En plus de se faire convaincre que le consumérisme est la seule manière de se faire respecter, cela crée en grande partie un envenimement dans la pensée de l’individu. Celle-ci est tellement enracinée dans la culture mondiale que le simple fait de la penser me procure des jugements de la part d’autrui, comme si s’opposer au capitalisme était un danger pour la sécurité. Si désobéir est regardé de la sorte, c’est tout simplement la preuve que notre société vit dans un système de confinement par la pensée, exercé par nul autre que la publicité et les médias sociaux. Pendant que la planète périt sous nos pieds, la seule préoccupation des gens est de se soumettre au capital pour exister aux yeux de l’autre et de détruire la planète pour en acquérir encore plus. L’heure est en effet très grave, mais ces moyens de manipulation sont si puissants que la majorité des gens ne croient pas au fait qu’il est mal d’agir comme ils le font, car oui, nous créons le mal tout simplement en achetant pour survivre. À respecter notre budget dans une économie au taux d’inflation qui augmente régulièrement, nous n’avons pas le choix d’acheter quelconque bien essentiel moins cher et provenant d’ailleurs. Simplement pour s’assurer de faire la fin du mois, nous encourageons l’exploitation mondiale.

Bien des individus dans les pays en voie d’industrialisation sont payés en bas du dollar pour une journée de travail et leurs conditions, autant humaines que professionnelles, sont médiocres. De plus, les industries des pays riches ne se gênent pas pour polluer les eaux et les terres de ces pays, rendant le problème de pollution mondiale encore plus grand. C’est ce mode de vie qui nous empoisonne, mais sans cesse, un nouveau bien matériel est créé, promettant à quiconque l’achetant le bonheur absolu.

Donc, nous nous exploitons tous pour pouvoir survivre, puisqu’il est pointé du doigt de penser autrement. Pendant que la majorité de nos échanges reposent sur des valeurs superficielles, nous perdons l’essentiel du contact humain parce que nous devenons préoccupés par des détails superflus au lieu de contempler les vrais enjeux. Possessions matérielles sont synonymes de respect, et les pauvres sont humiliés par une majorité mieux nantie, comme si ceux moins fortunés ne méritaient pas de respect et d’attention de leur part.

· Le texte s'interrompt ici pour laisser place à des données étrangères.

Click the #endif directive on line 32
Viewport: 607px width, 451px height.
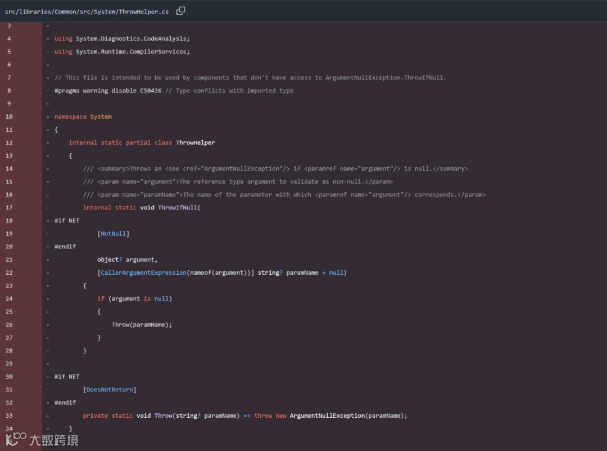[65, 403]
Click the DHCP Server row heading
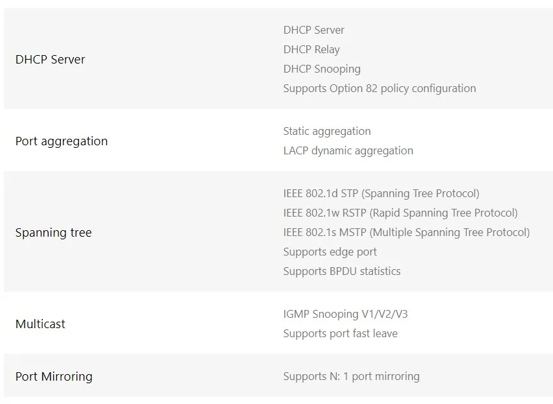Viewport: 553px width, 404px height. click(x=50, y=60)
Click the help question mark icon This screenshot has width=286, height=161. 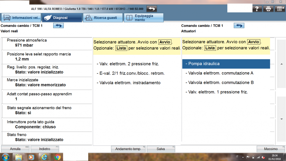pyautogui.click(x=257, y=9)
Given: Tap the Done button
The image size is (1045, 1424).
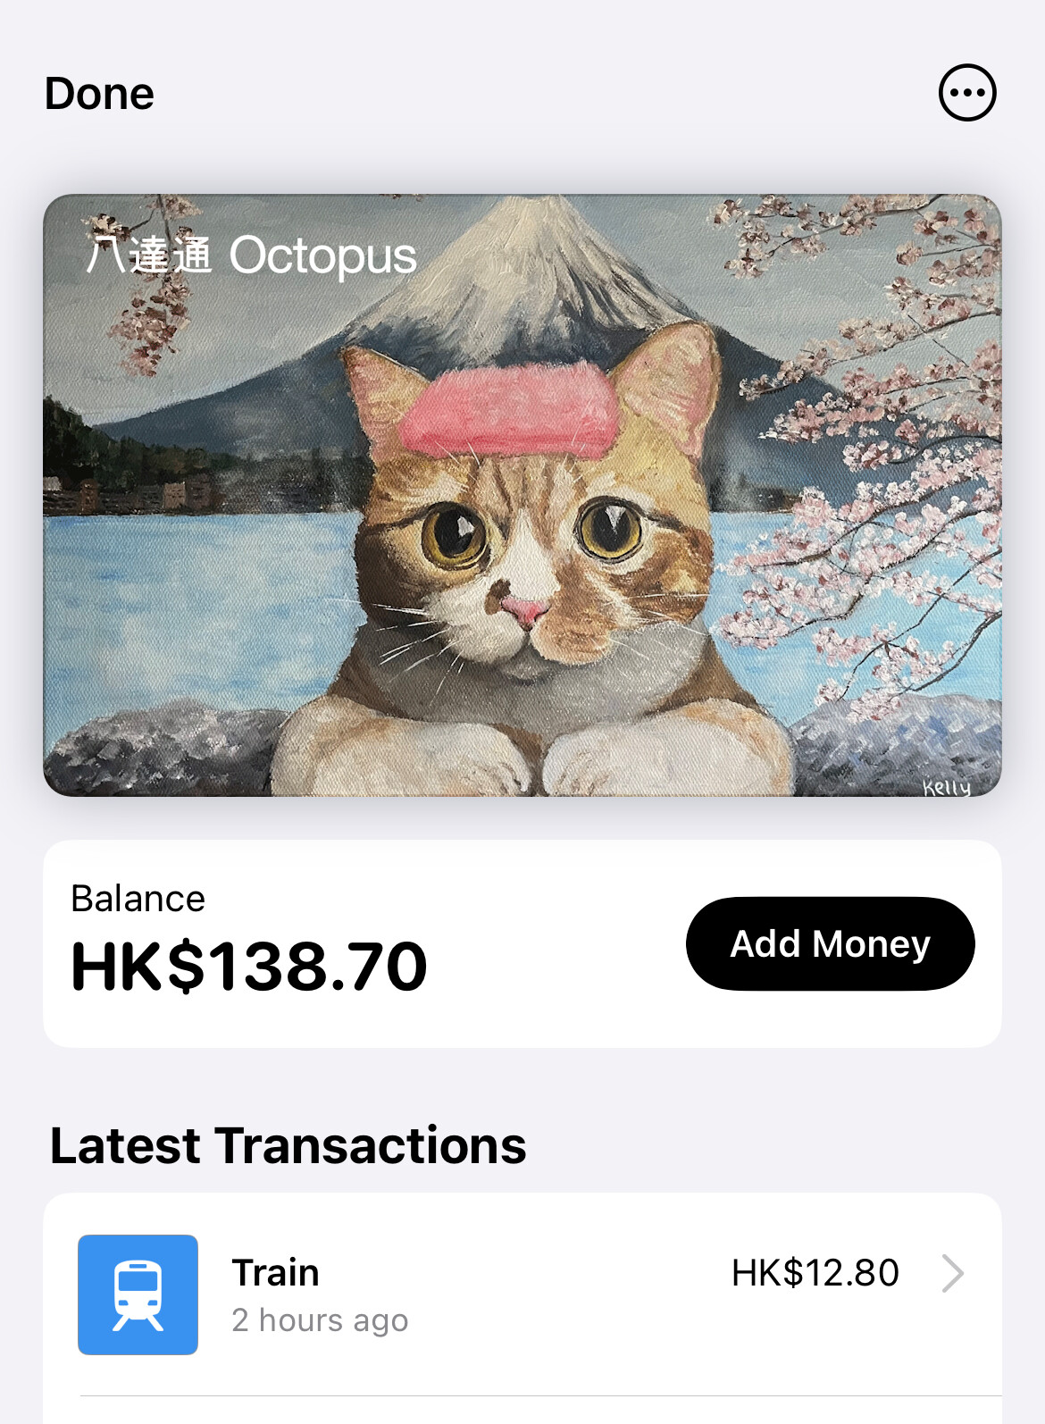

Depuis quand notre société et notre conscience se sont laissé croire que l’argent déterminait automatiquement la valeur d’un individu? Depuis que toutes corporations confondues augmentent leurs prix en suivant les taux d’inflation du gouvernement, balayant ainsi les classes sociales et divisant les individus selon leurs revenus. En plus de causer des dégâts émotionnels individuels en interdisant certaines relations, des marées d’eau douce et des terres agricoles deviennent contaminées de produits chimiques, intoxiquant ainsi la vie de plusieurs. Puisqu’il est plus gagnant pour les industries de recourir à des techniques moins dispendieuses pour maximiser le profit, ceux et celles en périphérie des grandes bâtisses échoppent par leur santé directement des conséquences.

Sommes-nous réellement libres de nous opposer? Puisque tout est à l’argent, de Katmandou à Beijing, en passant par Auckland et Vancouver, fuir au système est impossible, alors notre soumission à celui-ci est unanime, au péril de nos valeurs.